Large vocabulary continuous speech recognition of Broadcast News – The Philips/RWTH approach

https://doi.org/10.1016/S0167-6393(01)00062-0Get rights and content

Abstract

Automatic speech recognition of real-live broadcast news (BN) data (Hub-4) has become a challenging research topic in recent years. This paper summarizes our key efforts to build a large vocabulary continuous speech recognition system for the heterogenous BN task without inducing undesired complexity and computational resources.
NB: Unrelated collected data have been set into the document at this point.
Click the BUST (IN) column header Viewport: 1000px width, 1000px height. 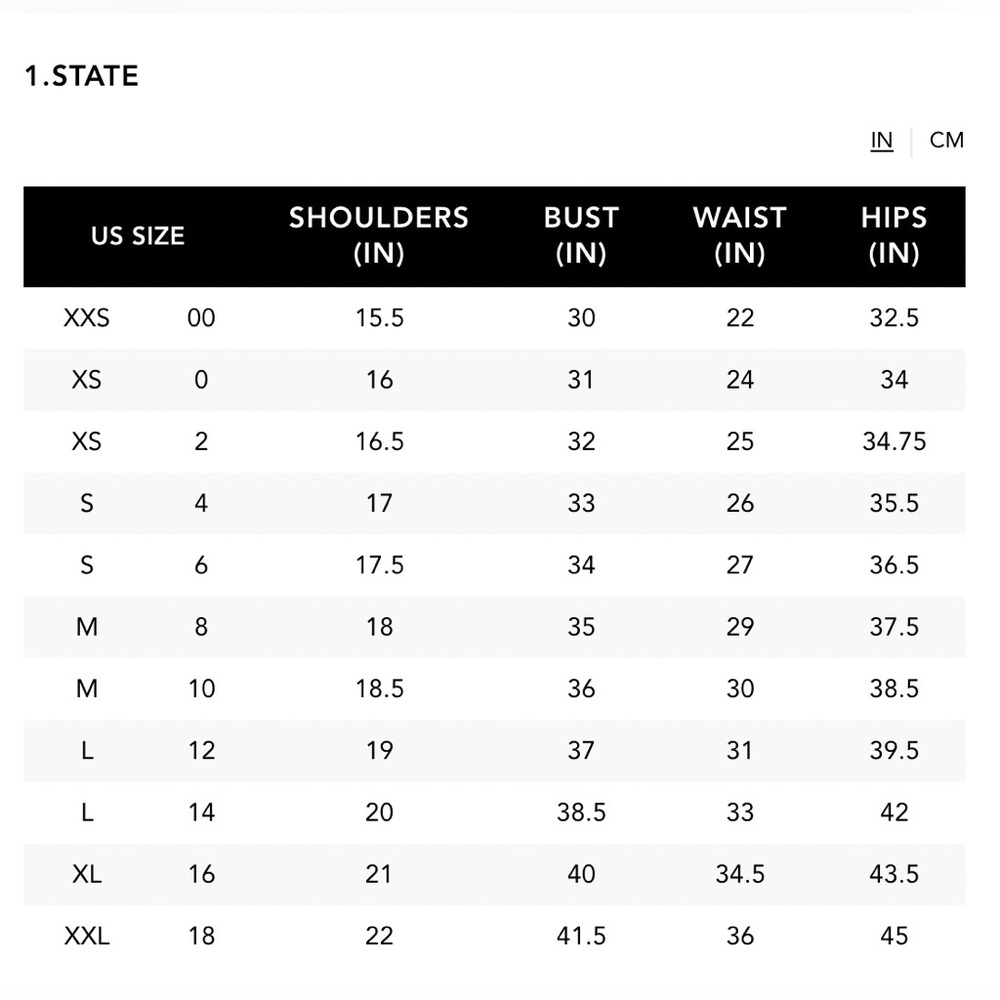pos(581,235)
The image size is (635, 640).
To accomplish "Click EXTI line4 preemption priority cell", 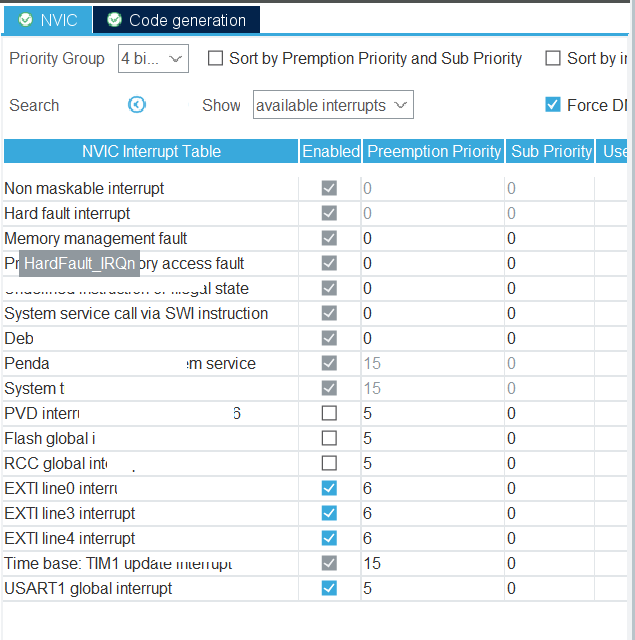I will pos(430,538).
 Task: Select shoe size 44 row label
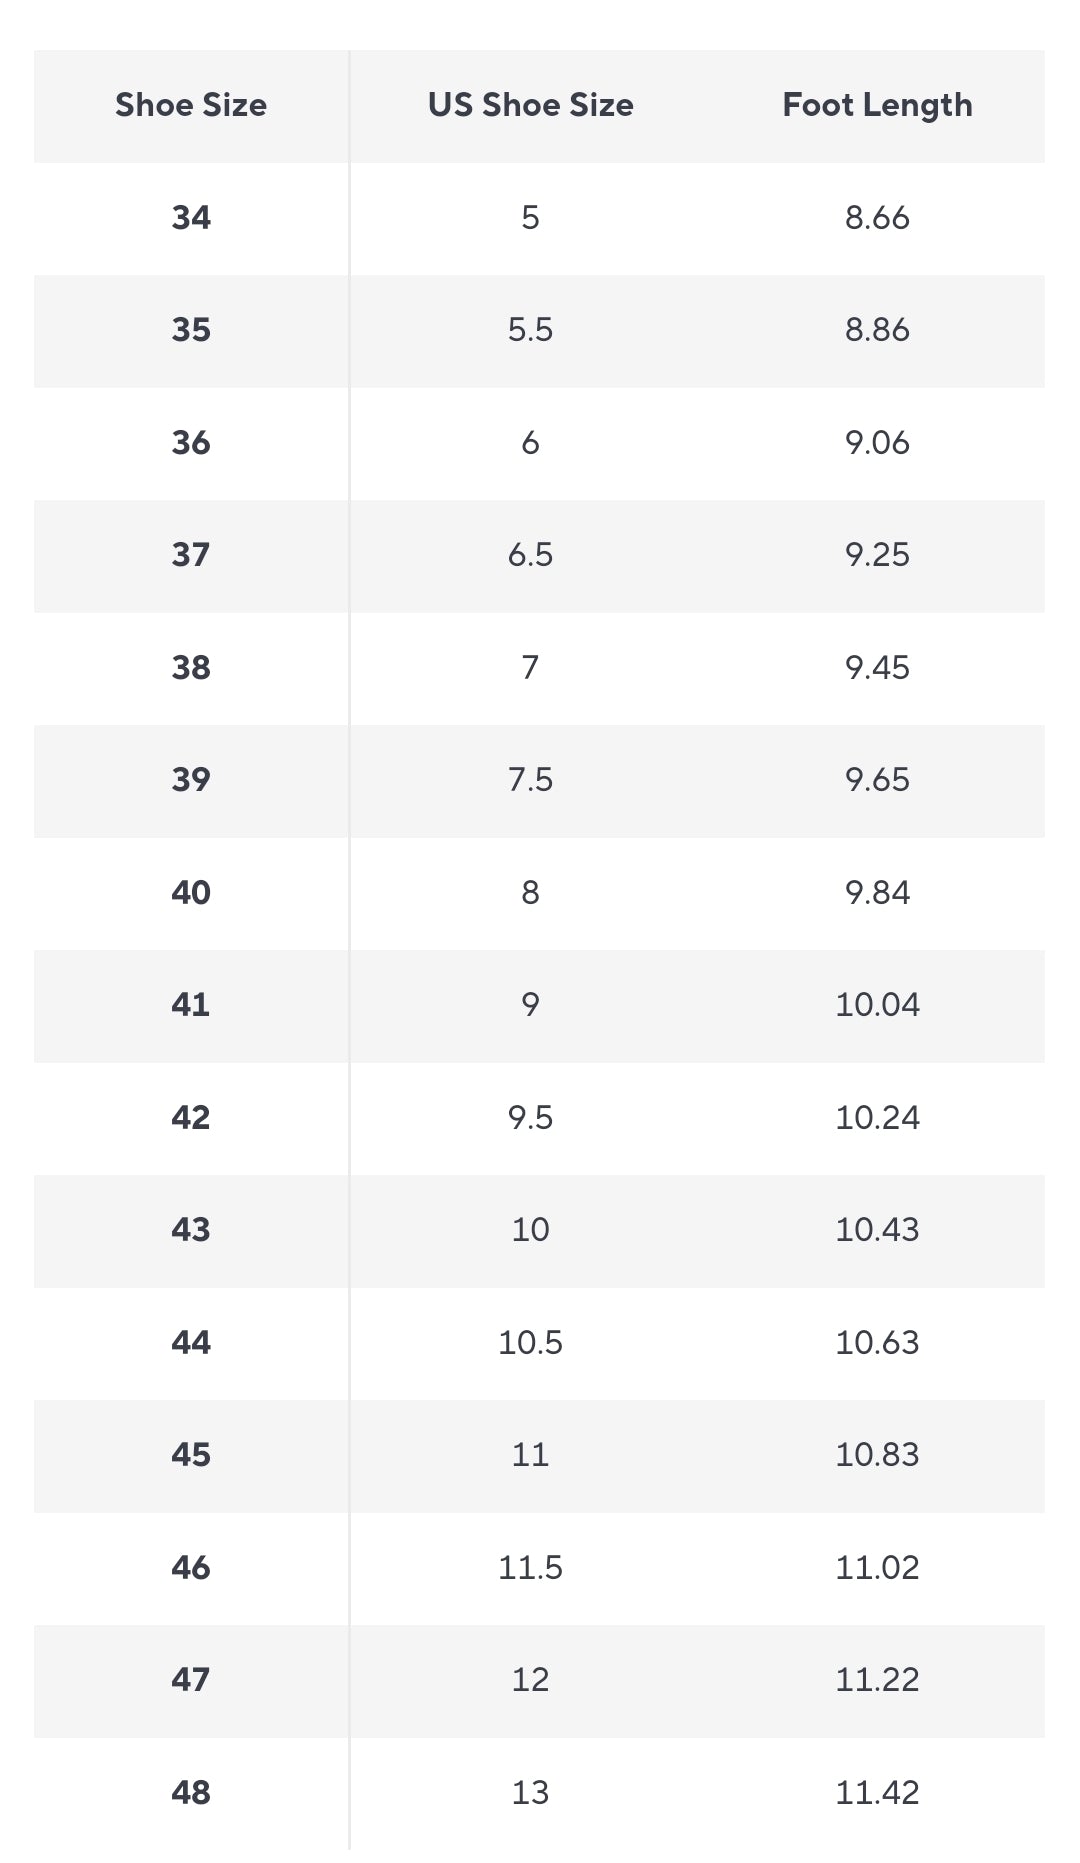[191, 1342]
These key efforts included:

  • automatic segmentation of the audio signal into speech utterances;

  • efficient one-pass trigram decoding using look-ahead techniques;

  • optimal log-linear interpolation of a variety of acoustic and language models using discriminative model combination (DMC);

  • handling short-range and weak longer-range correlations in natural speech and language by the use of phrases and of distance-language models;

  • improving the acoustic modeling by a robust feature extraction, channel normalization, adaptation techniques as well as automatic script selection and verification.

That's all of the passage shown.